All lines from the one containing "You are a computer-use agent." to the end of the listing below should be output exactly; omit the pictures.

BEGIN Listed entries

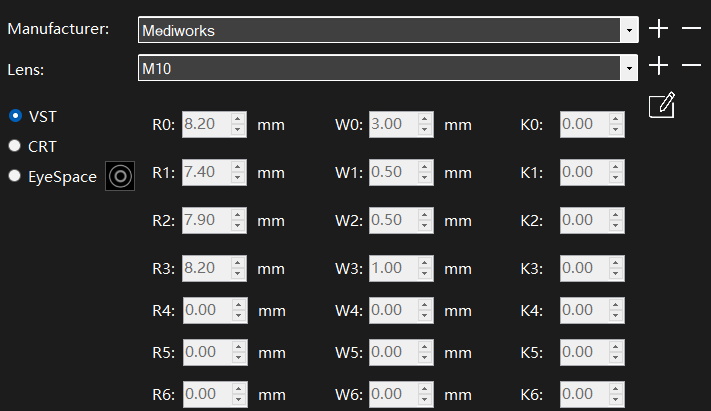
Task: Increase R3 value with up arrow
Action: (238, 263)
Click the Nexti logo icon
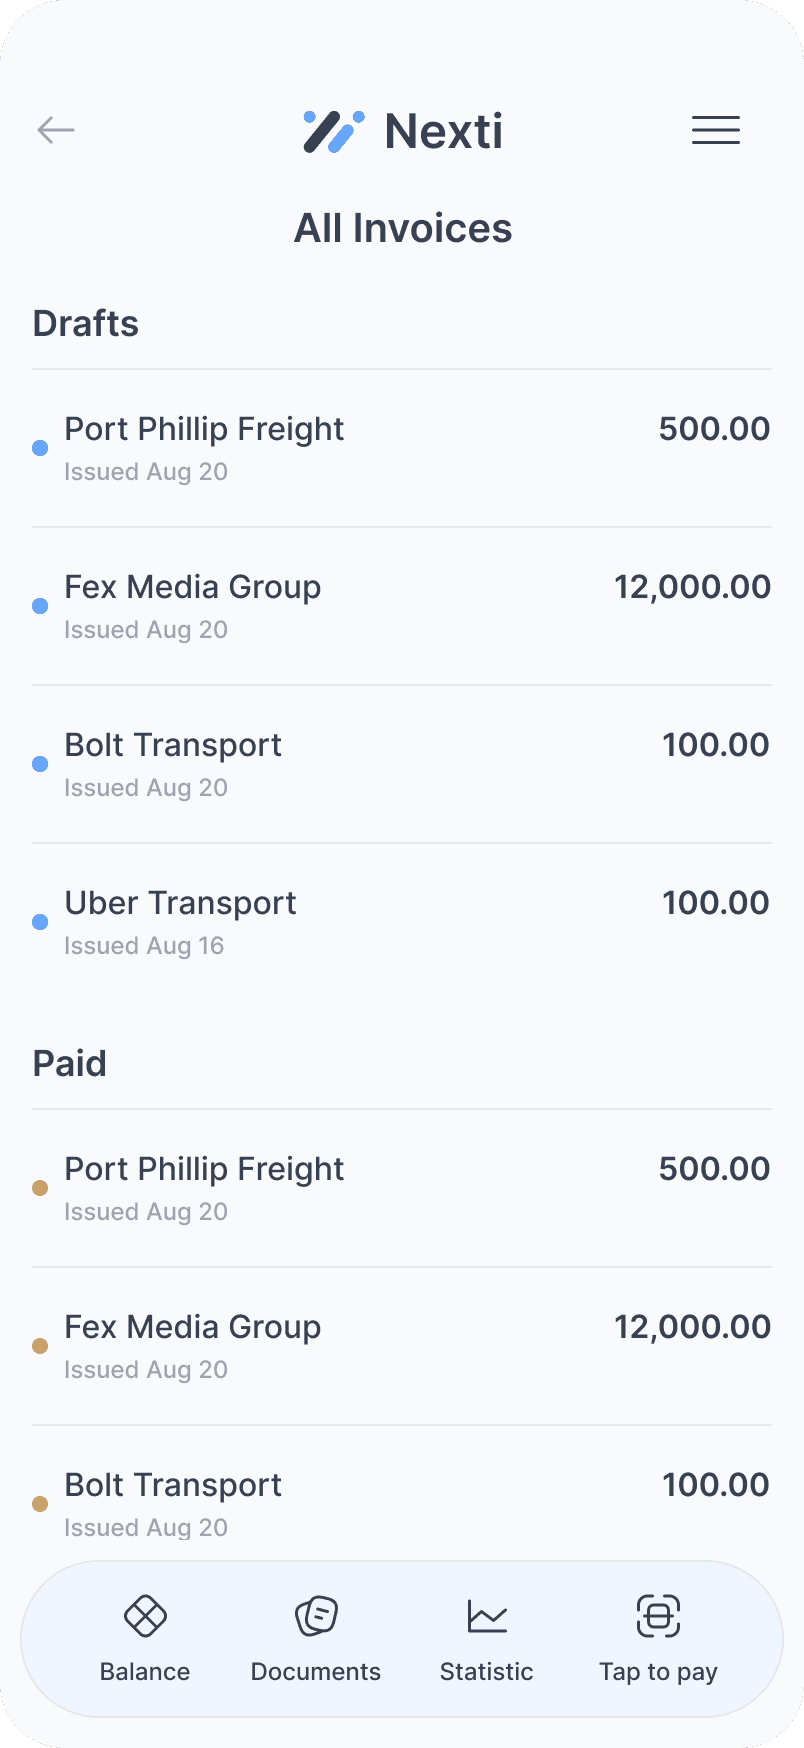Image resolution: width=804 pixels, height=1748 pixels. coord(333,131)
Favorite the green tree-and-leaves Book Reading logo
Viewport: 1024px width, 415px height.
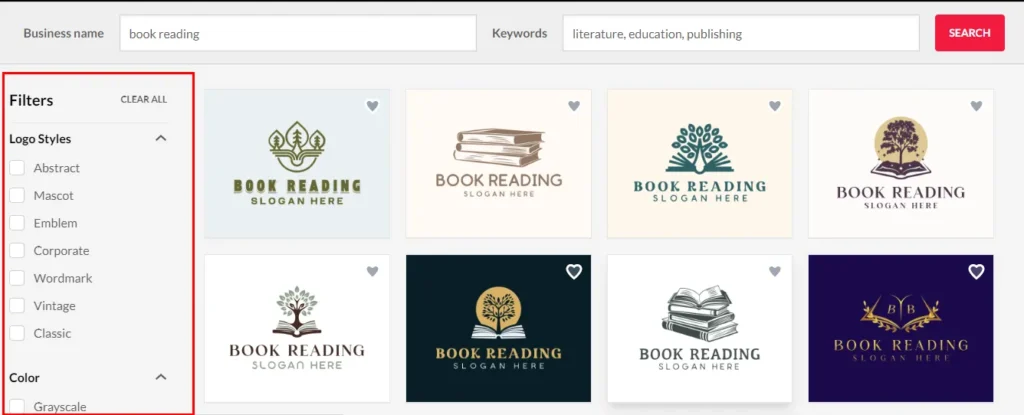click(x=372, y=106)
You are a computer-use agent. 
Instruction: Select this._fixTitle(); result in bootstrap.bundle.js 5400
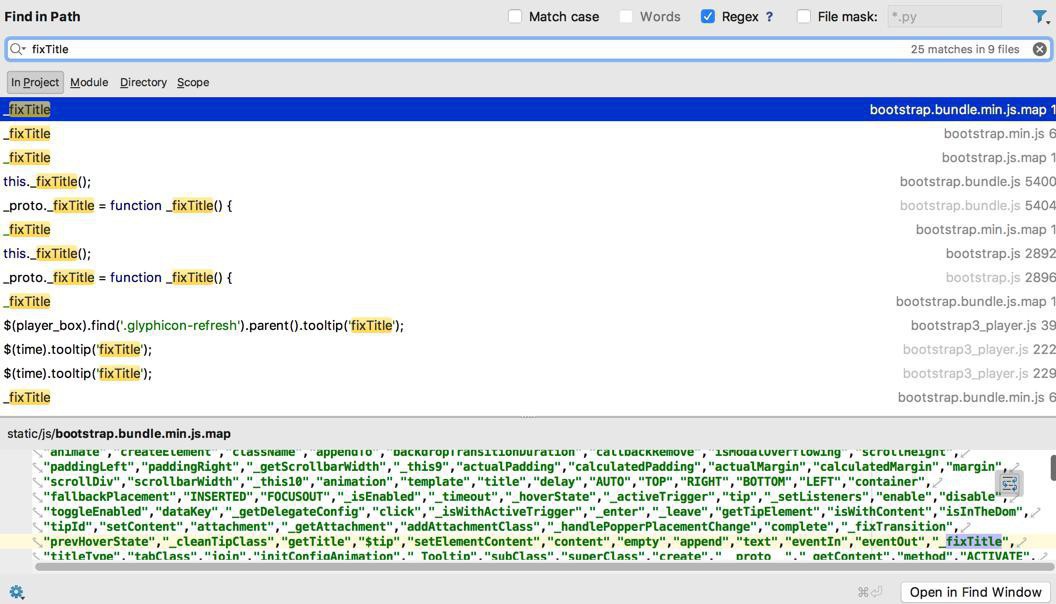[400, 181]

END Listed entries

**Answer for the task**
You are a computer-use agent. 
Instruction: Select this._fixTitle(); result in bootstrap.bundle.js 5400
[400, 181]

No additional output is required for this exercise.